Choosing this moment for this campaign, Nike continued its own long-standing tradition of tackling key issues (like ageism, sexism, ableism, and the stigma against those living with HIV/AIDS) as they are just a year or two shy from moving from controversial to conventional. By putting Kaepernick—who has not played professional sports since the 2016—front and center in their marketing efforts, Nike is once again betting that, if popular opinion isn’t already fully with them, it will be soon. It’s a significant gamble, and laudable public stance on a major issue with our nation’s police force. Ultimately, Nike is letting their (core) consumers know exactly where they stand: with them.
They’ve made this bet before, and it’s paid off. We’ll see if this campaign succeeds the same way as previous ads have.

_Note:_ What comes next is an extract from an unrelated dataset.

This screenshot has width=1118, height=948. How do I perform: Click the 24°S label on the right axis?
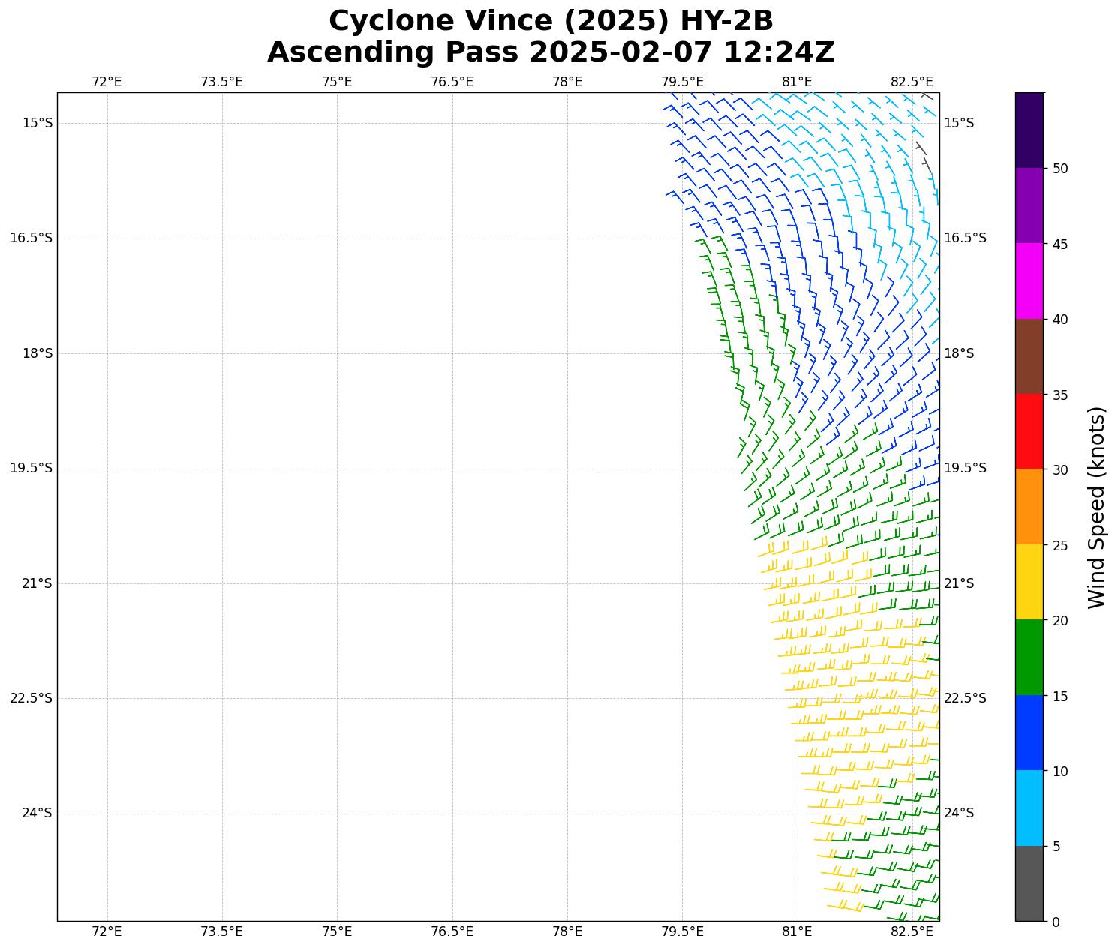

Nike hasn’t only been making waves in football. Just the other week, Nike made a huge impact with their tweet in response to the French Open banning Serena William’s “catsuit” from competition.

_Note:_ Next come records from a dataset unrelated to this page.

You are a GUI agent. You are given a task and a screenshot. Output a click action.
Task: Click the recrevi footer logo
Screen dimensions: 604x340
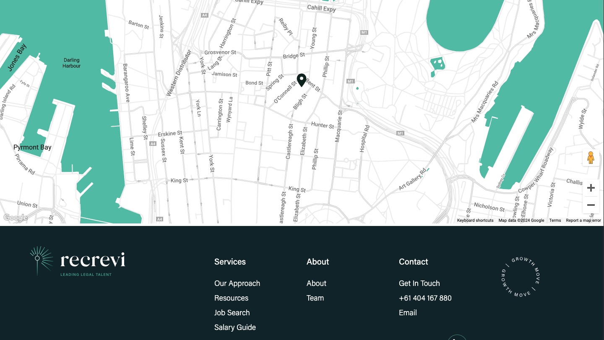[78, 261]
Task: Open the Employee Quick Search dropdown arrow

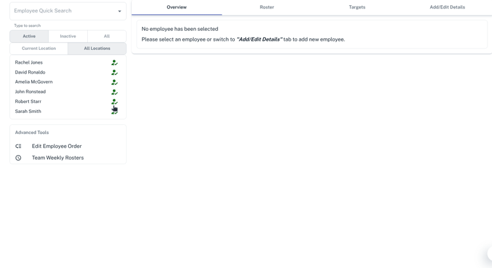Action: coord(119,11)
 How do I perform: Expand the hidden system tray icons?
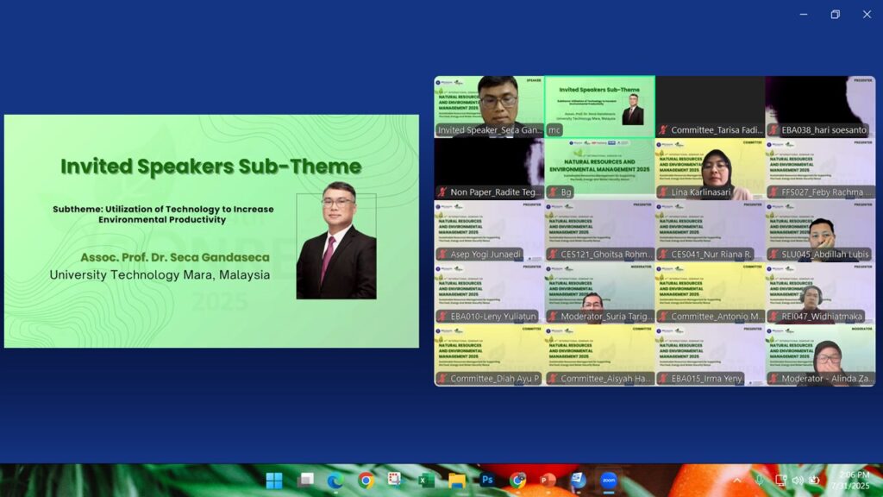click(737, 481)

— Nike (@Nike) August 25, 2018
With this one tweet, Nike changed the conversation and put the focus back on Serena’s talent, and not on what she was wearing. The subtext was crystal clear: policing women’s bodies is not acceptable.
In their engagement with both athletes, Nike drew a line in the sand that most people wouldn’t want to be on the wrong side of. While the brand’s statements feel bold and controversial at first glance, they’re actually hard to argue against without looking ridiculous. Side with the French Open on their treatment of Serena Williams at your own peril — people will sooner dismiss you as square and out of touch than nod in agreement. In this instance, Nike was almost immediately validated in their defense of the tennis superstar, after the officials at the U.S. Open were roundly criticized for sexist mistreatment of Williams during the championship match.

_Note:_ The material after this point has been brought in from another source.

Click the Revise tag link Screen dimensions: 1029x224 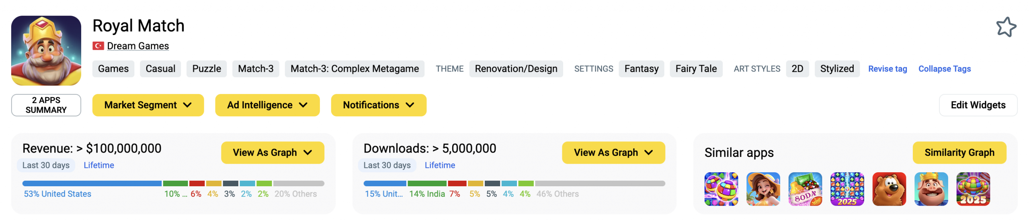point(887,69)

Similarly, one of the most popular responses to reactionaries destroying their Nike gear in protest of Kaepernick’s role in the new ad campaign is that it was a savvy move on the brand’s part to get unfashionable people to stop sporting their brand.
Beyond Nike: Don’t be a leader. Find a popular leader to follow.
Of course, Nike isn’t the only brand that’s staked out a position based on its values. Patagonia has joined the fight against the Trump Administration’s efforts to deregulate protected public lands, CVS stopped selling cigarettes, and Dick’s Sporting Goods announced it would stop selling assault rifles in the wake of the Parkland shootings. More and more, consumers are looking for the brands they support to be leaders on issues that they care about.
For other brands who want to take part in this trend, though, it’s important to take note of two important factors. First, the position a company takes must be aligned with your customers’ perception of your brand. Patagonia, for example, is an outdoors outfitter, so it makes sense that they’d fight to protect the great outdoors. Second, and most crucially, you shouldn’t get too far out in front of your supporters on the issue.
Patagonia did not take a strong, vocal position on public lands until there was a broad outcry from people they identified as their customers. Dick’s didn’t ban assault rifles until the Parkland students mobilized against gun violence. And Nike didn’t come out in support of Colin Kaepernick’s activism until it was clear that he was the spark that had ignited a movement. In each of these instances, the central issue was still in the news and very much up for debate, but there was clear momentum on the side the brands chose.
That may sound like a criticism of these brands, but it’s not. It’s savvy; like a quarterback waiting for a receiver to open up before making a pass.